**Assignment:** The entries below are to be printed again word for word.

Dataset records:
Content starts

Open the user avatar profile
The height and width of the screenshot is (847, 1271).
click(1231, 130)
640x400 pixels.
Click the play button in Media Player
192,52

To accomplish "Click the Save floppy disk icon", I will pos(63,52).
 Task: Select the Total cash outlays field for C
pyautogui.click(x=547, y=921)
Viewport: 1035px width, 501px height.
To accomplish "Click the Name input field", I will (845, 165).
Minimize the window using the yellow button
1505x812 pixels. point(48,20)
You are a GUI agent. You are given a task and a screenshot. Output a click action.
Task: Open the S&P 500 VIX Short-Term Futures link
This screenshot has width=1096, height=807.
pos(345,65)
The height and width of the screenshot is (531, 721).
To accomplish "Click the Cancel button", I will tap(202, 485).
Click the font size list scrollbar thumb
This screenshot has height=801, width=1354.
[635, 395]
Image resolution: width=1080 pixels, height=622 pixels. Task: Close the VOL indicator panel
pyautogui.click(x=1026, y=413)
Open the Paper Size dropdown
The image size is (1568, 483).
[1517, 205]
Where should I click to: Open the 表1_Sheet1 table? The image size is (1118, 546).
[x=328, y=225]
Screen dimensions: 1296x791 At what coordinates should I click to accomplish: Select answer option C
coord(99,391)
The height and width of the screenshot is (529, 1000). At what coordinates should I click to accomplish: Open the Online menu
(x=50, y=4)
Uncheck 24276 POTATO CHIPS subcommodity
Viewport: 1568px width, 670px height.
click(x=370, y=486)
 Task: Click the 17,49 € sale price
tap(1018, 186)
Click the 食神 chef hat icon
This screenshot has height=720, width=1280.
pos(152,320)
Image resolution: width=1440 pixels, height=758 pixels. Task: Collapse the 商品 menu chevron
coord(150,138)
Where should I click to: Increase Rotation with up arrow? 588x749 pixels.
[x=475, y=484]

Content ends

**Finished exercise:**
Open the user avatar profile
The height and width of the screenshot is (847, 1271).
click(1231, 130)
640x400 pixels.
Click the play button in Media Player
192,52

To accomplish "Click the Save floppy disk icon", I will pos(63,52).
 Task: Select the Total cash outlays field for C
pyautogui.click(x=547, y=921)
Viewport: 1035px width, 501px height.
To accomplish "Click the Name input field", I will (845, 165).
Minimize the window using the yellow button
1505x812 pixels. point(48,20)
You are a GUI agent. You are given a task and a screenshot. Output a click action.
Task: Open the S&P 500 VIX Short-Term Futures link
This screenshot has width=1096, height=807.
pos(345,65)
The height and width of the screenshot is (531, 721).
To accomplish "Click the Cancel button", I will tap(202, 485).
Click the font size list scrollbar thumb
This screenshot has height=801, width=1354.
[635, 395]
Image resolution: width=1080 pixels, height=622 pixels. Task: Close the VOL indicator panel
pyautogui.click(x=1026, y=413)
Open the Paper Size dropdown
The image size is (1568, 483).
[1517, 205]
Where should I click to: Open the 表1_Sheet1 table? The image size is (1118, 546).
[x=328, y=225]
Screen dimensions: 1296x791 At what coordinates should I click to accomplish: Select answer option C
coord(99,391)
The height and width of the screenshot is (529, 1000). At what coordinates should I click to accomplish: Open the Online menu
(x=50, y=4)
Uncheck 24276 POTATO CHIPS subcommodity
Viewport: 1568px width, 670px height.
click(x=370, y=486)
 Task: Click the 17,49 € sale price
tap(1018, 186)
Click the 食神 chef hat icon
This screenshot has height=720, width=1280.
pos(152,320)
Image resolution: width=1440 pixels, height=758 pixels. Task: Collapse the 商品 menu chevron
coord(150,138)
Where should I click to: Increase Rotation with up arrow? 588x749 pixels.
[x=475, y=484]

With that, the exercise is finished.